Dopexamine increases internal mammary artery blood flow following coronary artery bypass grafting.

Abstract

Vasoactive agents and inotropes influence conduit-coronary blood flow following coronary artery bypass grafting (CABG). It was hypothesized that dopexamine hydrochloride, a dopamine A-1 (DA-1) and beta(2) agonist would increase conduit-coronary blood flow. A prospective randomized double blind clinical trial was carried out to test this hypothesis. DA-1 receptors have previously been localized to human left ventricle. Twenty-six American Society of Anaesthesiology class 2-3 elective coronary artery bypass graft patients who did not require inotropic support on separation from cardiopulmonary bypass (CPB) were studied. According to a randomized allocation patients received either dopexamine (1 microg/kg per min) or placebo (saline) by intravenous infusion for 15 min. Immediately prior to and at 5,10 and 15 min of infusion, blood flow through the internal mammary and vein grafts (Transit time flow probes, Transonic Ltd.), heart rate, cardiac index, mean arterial pressure and pulmonary haemodynamics were noted. The data were analysed using multivariate analysis of variance. Low-dose dopexamine (1 microg/kg per min) caused a significant increase in mammary graft blood flow compared to placebo at 15 min of infusion (P=0.028, dopexamine group left internal mammary artery (LIMA) flow of 43.3+/-14.2 ml/min, placebo group LIMA flow at 26.1+/-16.3 ml/min).
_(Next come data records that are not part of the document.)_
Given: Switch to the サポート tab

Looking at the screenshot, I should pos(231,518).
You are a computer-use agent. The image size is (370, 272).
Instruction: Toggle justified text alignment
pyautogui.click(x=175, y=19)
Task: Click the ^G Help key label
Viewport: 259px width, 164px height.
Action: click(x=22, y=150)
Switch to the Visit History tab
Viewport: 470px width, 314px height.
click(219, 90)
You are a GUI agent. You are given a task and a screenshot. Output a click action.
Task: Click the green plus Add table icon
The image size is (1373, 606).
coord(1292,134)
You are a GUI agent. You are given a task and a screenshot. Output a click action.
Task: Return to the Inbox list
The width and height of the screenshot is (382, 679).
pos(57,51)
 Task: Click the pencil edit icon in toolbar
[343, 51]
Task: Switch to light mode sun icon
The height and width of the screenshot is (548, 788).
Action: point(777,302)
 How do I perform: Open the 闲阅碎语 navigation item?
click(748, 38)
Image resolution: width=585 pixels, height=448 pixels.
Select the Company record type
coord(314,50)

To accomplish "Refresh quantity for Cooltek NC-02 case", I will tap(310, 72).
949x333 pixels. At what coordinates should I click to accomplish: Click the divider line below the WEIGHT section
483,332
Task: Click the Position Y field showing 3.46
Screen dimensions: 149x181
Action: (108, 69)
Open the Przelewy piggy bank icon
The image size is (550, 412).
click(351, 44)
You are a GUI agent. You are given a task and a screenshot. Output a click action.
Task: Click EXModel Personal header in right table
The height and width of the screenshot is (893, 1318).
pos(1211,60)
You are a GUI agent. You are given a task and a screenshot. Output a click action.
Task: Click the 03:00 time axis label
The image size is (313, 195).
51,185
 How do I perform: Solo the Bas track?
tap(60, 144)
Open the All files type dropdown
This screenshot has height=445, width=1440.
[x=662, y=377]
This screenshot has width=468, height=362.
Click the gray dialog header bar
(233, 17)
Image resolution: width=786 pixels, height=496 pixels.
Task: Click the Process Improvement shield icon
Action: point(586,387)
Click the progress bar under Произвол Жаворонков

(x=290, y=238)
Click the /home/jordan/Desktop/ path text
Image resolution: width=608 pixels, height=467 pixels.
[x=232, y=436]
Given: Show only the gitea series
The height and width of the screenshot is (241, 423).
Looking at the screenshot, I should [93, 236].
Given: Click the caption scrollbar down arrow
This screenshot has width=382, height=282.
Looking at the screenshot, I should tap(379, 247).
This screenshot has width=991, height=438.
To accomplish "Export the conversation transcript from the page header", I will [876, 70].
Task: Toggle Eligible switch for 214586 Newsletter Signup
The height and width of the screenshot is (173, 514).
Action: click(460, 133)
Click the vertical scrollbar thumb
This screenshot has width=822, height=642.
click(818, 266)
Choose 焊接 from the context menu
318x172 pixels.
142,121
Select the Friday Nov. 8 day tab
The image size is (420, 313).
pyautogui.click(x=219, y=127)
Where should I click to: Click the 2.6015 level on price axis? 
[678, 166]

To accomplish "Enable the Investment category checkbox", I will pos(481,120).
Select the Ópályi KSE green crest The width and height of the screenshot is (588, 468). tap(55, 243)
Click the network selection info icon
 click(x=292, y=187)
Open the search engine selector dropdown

Dopexamine recipients demonstrated a non-significant trend to increased saphenous vein graft flow (P=0.059). Increased heart rate was the only haemodynamic change induced by dopexamine (P=0.004, dopexamine group at 85.2+/-9.6 beats/min and placebo group at 71.1+/-7.6 beats/min after 15 min of infusion). This study demonstrates that administration of dopexamine (1 microg/kg per min) was associated with a significant increase in internal mammary artery graft blood flow with mild increase in heart rate being the only haemodynamic change. Low-dose dopexamine may improve graft flow in the early post CABG period with minimal haemodynamic changes.